The underlying cause of this CPPD is unknown, but its frequent association with other conditions such as gout, hyperparathyroidism, hemochromatosis, diabetes mellitus, and neurotrophic osteoarthropathy suggests that it may be secondary to metabolic or degenerative changes in the cartilage. It also has been proposed that the simultaneous occurrence of pseudogout and the aforementioned conditions is purely coincidental.

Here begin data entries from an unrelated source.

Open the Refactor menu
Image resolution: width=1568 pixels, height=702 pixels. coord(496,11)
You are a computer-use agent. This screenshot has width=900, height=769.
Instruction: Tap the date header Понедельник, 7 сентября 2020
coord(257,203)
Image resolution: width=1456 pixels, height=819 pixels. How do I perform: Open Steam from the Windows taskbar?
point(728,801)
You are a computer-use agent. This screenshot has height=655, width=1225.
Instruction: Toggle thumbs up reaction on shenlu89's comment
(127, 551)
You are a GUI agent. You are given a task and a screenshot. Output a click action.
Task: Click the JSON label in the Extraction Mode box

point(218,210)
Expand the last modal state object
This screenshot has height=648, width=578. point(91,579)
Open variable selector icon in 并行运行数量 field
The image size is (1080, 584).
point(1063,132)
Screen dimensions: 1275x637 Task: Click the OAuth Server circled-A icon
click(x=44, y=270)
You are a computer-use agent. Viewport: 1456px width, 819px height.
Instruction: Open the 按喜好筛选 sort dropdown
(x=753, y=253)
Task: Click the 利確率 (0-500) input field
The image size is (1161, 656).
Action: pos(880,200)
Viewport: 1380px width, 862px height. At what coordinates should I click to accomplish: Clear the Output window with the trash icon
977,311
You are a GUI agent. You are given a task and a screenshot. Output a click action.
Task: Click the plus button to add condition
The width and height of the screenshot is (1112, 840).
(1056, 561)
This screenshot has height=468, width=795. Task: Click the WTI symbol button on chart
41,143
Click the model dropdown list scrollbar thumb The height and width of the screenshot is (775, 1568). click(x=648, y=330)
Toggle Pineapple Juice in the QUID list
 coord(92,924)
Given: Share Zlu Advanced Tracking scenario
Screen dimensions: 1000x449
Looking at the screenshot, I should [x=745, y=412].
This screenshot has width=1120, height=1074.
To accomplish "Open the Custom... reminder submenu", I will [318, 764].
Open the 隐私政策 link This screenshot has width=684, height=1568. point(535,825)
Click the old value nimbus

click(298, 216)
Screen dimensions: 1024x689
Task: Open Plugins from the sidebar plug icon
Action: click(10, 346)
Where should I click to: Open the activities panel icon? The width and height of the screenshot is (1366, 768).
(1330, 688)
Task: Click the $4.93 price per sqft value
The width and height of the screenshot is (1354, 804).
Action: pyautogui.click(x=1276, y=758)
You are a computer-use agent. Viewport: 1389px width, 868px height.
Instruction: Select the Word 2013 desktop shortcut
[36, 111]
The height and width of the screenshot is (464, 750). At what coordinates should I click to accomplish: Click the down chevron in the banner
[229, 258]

It is generally accepted that the prevalence of chondrocalcinosis increases with age, and that no particular gender develops the condition more often. 164,187,682 One study suggests that this increased prevalence with age and lack of gender bias may correlate with the affected tissues. 691 The study, which focused on structures of the knee, concluded that the prevalence of hyaline cartilage calcification increases with age and is not gender related, whereas meniscal calcification is not age related and is significantly more prevalent in men.
IMAGING FINDINGS
General radiographic features of CPPD can consist of a characteristic solitary finding such as chondrocalcinosis or a combination of features, which may include other intraarticular and periarticular calcifications, soft-tissue swelling, and progressive structural joint damage such as secondary degenerative joint disease (DJD) or mimic a neurotrophic arthropathy if severe.
Chondrocalcinosis.
Cartilage calcification may involve hyaline or fibrocartilage (FIG. 9-88FIG. 9-89FIG. 9-90FIG. 9-91FIG. 9-92 and FIG. 9-93). Fibrocartilage calcification is most common in the menisci of the knees, triangular cartilage complex of the wrist, symphysis pubis, and acetabular labrum. The calcification presents radiographically as a thick, irregular radiopaque focus within the affected structure. Hyaline cartilage calcification also is common in the knee, wrist, hip, MCPs, elbows, and shoulders. On a radiograph it appears as a thin, linear radiopacity that runs adjacent and parallel to the articular surface of the bone.
FIG. 9-88 |
FIG. 9-89 |
FIG. 9-90 |
FIG. 9-91 |
FIG. 9-92 |
FIG. 9-93 |
Pyrophosphate arthropathy.
Chronic pyrophosphate crystal deposition within hyaline cartilage may lead to intraarticular damage that radiographically simulate DJD. However, the joint location is unusual, or has an unusual intraarticular distribution when compared to DJD. These changes tend to be progressive and severe, with advanced joint space narrowing, prominent bony proliferation (sclerosis and osteophytosis), and often dramatic cyst formation. The articular and intraarticular (or compartmental) distribution classically differs from that of primary OA and should aid in the diagnosis. Non–weight-bearing joints such as the shoulder, elbow, wrist, and patellofemoral joint compartment are involved, as well as weight-bearing articulations such as the knee and hip. In a patient with no history of trauma, a DJD pattern in the mentioned non–weight-bearing joints suggests pyrophosphate arthropathy. Isolated involvement of the patellofemoral compartment (Fig. 9-94), advanced tricompartmental disease of the knee, and selective radiocarpal or trapezioscaphoid joint degeneration also are unusual for nontraumatic DJD and suggest that an underlying crystal deposition is responsible for the radiographic findings.
FIG. 9-94 |
CLINICAL COMMENTS
The varied clinical presentations of CPPD can cause a diagnostic dilemma. CPPD may masquerade as primary DJD (chronic progressive joint pain, crepitus, and limited range of motion), manifest as an acute inflammatory disorder such as RA or gout (with intermittent attacks of painful, red, swollen joints), or appear as an asymptomatic condition in a patient with a concomitant disorder.